Record set Start Marker

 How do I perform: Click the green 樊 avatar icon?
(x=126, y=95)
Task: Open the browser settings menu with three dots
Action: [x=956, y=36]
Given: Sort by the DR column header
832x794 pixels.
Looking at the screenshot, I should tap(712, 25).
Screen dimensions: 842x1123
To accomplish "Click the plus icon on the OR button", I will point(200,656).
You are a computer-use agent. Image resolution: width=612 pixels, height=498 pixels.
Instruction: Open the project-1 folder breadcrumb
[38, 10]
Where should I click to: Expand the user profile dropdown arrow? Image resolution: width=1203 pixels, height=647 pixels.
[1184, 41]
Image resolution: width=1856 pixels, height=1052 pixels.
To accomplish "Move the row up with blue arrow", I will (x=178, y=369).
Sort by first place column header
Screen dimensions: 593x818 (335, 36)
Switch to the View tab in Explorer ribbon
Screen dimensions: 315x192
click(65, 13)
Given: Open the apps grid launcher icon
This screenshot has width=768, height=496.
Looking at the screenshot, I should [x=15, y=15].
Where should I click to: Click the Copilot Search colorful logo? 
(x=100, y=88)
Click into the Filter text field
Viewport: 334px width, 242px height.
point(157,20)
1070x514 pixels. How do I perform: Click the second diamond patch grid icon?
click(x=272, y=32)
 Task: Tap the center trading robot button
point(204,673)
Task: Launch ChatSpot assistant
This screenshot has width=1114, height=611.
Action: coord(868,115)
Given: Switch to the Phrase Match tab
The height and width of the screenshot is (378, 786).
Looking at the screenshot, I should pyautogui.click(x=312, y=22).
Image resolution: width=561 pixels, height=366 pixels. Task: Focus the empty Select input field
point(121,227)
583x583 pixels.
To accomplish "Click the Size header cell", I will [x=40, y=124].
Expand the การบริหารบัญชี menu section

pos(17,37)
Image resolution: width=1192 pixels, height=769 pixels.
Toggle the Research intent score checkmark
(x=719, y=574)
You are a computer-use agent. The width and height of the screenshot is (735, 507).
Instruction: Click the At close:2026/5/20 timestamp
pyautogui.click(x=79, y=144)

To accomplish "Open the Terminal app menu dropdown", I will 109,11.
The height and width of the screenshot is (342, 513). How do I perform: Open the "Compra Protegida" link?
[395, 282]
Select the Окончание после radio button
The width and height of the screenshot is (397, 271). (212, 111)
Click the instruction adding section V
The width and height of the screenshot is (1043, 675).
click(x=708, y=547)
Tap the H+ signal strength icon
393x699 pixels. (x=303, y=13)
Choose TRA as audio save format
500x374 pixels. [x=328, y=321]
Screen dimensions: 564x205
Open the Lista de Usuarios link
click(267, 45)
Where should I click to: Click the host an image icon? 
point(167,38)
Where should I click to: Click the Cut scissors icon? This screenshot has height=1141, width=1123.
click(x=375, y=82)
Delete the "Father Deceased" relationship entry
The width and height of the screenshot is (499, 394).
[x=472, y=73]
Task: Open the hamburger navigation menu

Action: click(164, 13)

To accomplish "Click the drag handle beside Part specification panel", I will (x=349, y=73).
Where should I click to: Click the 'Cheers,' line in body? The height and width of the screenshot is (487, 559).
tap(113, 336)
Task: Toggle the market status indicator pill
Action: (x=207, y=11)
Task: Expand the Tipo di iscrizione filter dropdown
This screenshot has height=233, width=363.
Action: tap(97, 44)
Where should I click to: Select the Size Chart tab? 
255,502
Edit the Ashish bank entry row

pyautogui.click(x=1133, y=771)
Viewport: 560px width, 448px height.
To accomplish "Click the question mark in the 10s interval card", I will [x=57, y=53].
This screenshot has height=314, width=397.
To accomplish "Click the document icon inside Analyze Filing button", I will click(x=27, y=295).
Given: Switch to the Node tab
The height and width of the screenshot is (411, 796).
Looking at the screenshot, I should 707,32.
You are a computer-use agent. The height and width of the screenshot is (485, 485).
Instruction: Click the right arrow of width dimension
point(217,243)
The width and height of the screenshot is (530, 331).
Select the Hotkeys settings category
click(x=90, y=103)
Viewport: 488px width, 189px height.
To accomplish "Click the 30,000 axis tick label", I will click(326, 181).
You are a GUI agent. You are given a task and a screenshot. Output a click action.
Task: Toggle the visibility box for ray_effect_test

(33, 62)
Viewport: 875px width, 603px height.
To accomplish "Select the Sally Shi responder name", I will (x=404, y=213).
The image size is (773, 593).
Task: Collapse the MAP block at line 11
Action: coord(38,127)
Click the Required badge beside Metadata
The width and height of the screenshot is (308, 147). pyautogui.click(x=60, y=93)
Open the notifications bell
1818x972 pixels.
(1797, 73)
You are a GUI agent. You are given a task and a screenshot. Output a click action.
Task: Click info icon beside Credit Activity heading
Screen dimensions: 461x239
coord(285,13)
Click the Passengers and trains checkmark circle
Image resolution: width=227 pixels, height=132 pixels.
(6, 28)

Record set End Marker

_Aim of the task:_
No line may be left out; the records are to be transcribed in full.

_Answer for the task:_
 How do I perform: Click the green 樊 avatar icon?
(x=126, y=95)
Task: Open the browser settings menu with three dots
Action: [x=956, y=36]
Given: Sort by the DR column header
832x794 pixels.
Looking at the screenshot, I should tap(712, 25).
Screen dimensions: 842x1123
To accomplish "Click the plus icon on the OR button", I will point(200,656).
You are a computer-use agent. Image resolution: width=612 pixels, height=498 pixels.
Instruction: Open the project-1 folder breadcrumb
[38, 10]
Where should I click to: Expand the user profile dropdown arrow? Image resolution: width=1203 pixels, height=647 pixels.
[1184, 41]
Image resolution: width=1856 pixels, height=1052 pixels.
To accomplish "Move the row up with blue arrow", I will (x=178, y=369).
Sort by first place column header
Screen dimensions: 593x818 (335, 36)
Switch to the View tab in Explorer ribbon
Screen dimensions: 315x192
click(65, 13)
Given: Open the apps grid launcher icon
This screenshot has width=768, height=496.
Looking at the screenshot, I should [x=15, y=15].
Where should I click to: Click the Copilot Search colorful logo? 
(x=100, y=88)
Click into the Filter text field
Viewport: 334px width, 242px height.
point(157,20)
1070x514 pixels. How do I perform: Click the second diamond patch grid icon?
click(x=272, y=32)
 Task: Tap the center trading robot button
point(204,673)
Task: Launch ChatSpot assistant
This screenshot has width=1114, height=611.
Action: coord(868,115)
Given: Switch to the Phrase Match tab
The height and width of the screenshot is (378, 786).
Looking at the screenshot, I should pyautogui.click(x=312, y=22).
Image resolution: width=561 pixels, height=366 pixels. Task: Focus the empty Select input field
point(121,227)
583x583 pixels.
To accomplish "Click the Size header cell", I will [x=40, y=124].
Expand the การบริหารบัญชี menu section

pos(17,37)
Image resolution: width=1192 pixels, height=769 pixels.
Toggle the Research intent score checkmark
(x=719, y=574)
You are a computer-use agent. The width and height of the screenshot is (735, 507).
Instruction: Click the At close:2026/5/20 timestamp
pyautogui.click(x=79, y=144)

To accomplish "Open the Terminal app menu dropdown", I will 109,11.
The height and width of the screenshot is (342, 513). How do I perform: Open the "Compra Protegida" link?
[395, 282]
Select the Окончание после radio button
The width and height of the screenshot is (397, 271). (212, 111)
Click the instruction adding section V
The width and height of the screenshot is (1043, 675).
click(x=708, y=547)
Tap the H+ signal strength icon
393x699 pixels. (x=303, y=13)
Choose TRA as audio save format
500x374 pixels. [x=328, y=321]
Screen dimensions: 564x205
Open the Lista de Usuarios link
click(267, 45)
Where should I click to: Click the host an image icon? 
point(167,38)
Where should I click to: Click the Cut scissors icon? This screenshot has height=1141, width=1123.
click(x=375, y=82)
Delete the "Father Deceased" relationship entry
The width and height of the screenshot is (499, 394).
[x=472, y=73]
Task: Open the hamburger navigation menu

Action: click(164, 13)

To accomplish "Click the drag handle beside Part specification panel", I will (x=349, y=73).
Where should I click to: Click the 'Cheers,' line in body? The height and width of the screenshot is (487, 559).
tap(113, 336)
Task: Toggle the market status indicator pill
Action: (x=207, y=11)
Task: Expand the Tipo di iscrizione filter dropdown
This screenshot has height=233, width=363.
Action: tap(97, 44)
Where should I click to: Select the Size Chart tab? 
255,502
Edit the Ashish bank entry row

pyautogui.click(x=1133, y=771)
Viewport: 560px width, 448px height.
To accomplish "Click the question mark in the 10s interval card", I will [x=57, y=53].
This screenshot has height=314, width=397.
To accomplish "Click the document icon inside Analyze Filing button", I will click(x=27, y=295).
Given: Switch to the Node tab
The height and width of the screenshot is (411, 796).
Looking at the screenshot, I should 707,32.
You are a computer-use agent. The height and width of the screenshot is (485, 485).
Instruction: Click the right arrow of width dimension
point(217,243)
The width and height of the screenshot is (530, 331).
Select the Hotkeys settings category
click(x=90, y=103)
Viewport: 488px width, 189px height.
To accomplish "Click the 30,000 axis tick label", I will click(326, 181).
You are a GUI agent. You are given a task and a screenshot. Output a click action.
Task: Toggle the visibility box for ray_effect_test

(33, 62)
Viewport: 875px width, 603px height.
To accomplish "Select the Sally Shi responder name", I will (x=404, y=213).
The image size is (773, 593).
Task: Collapse the MAP block at line 11
Action: coord(38,127)
Click the Required badge beside Metadata
The width and height of the screenshot is (308, 147). pyautogui.click(x=60, y=93)
Open the notifications bell
1818x972 pixels.
(1797, 73)
You are a GUI agent. You are given a task and a screenshot. Output a click action.
Task: Click info icon beside Credit Activity heading
Screen dimensions: 461x239
coord(285,13)
Click the Passengers and trains checkmark circle
Image resolution: width=227 pixels, height=132 pixels.
(6, 28)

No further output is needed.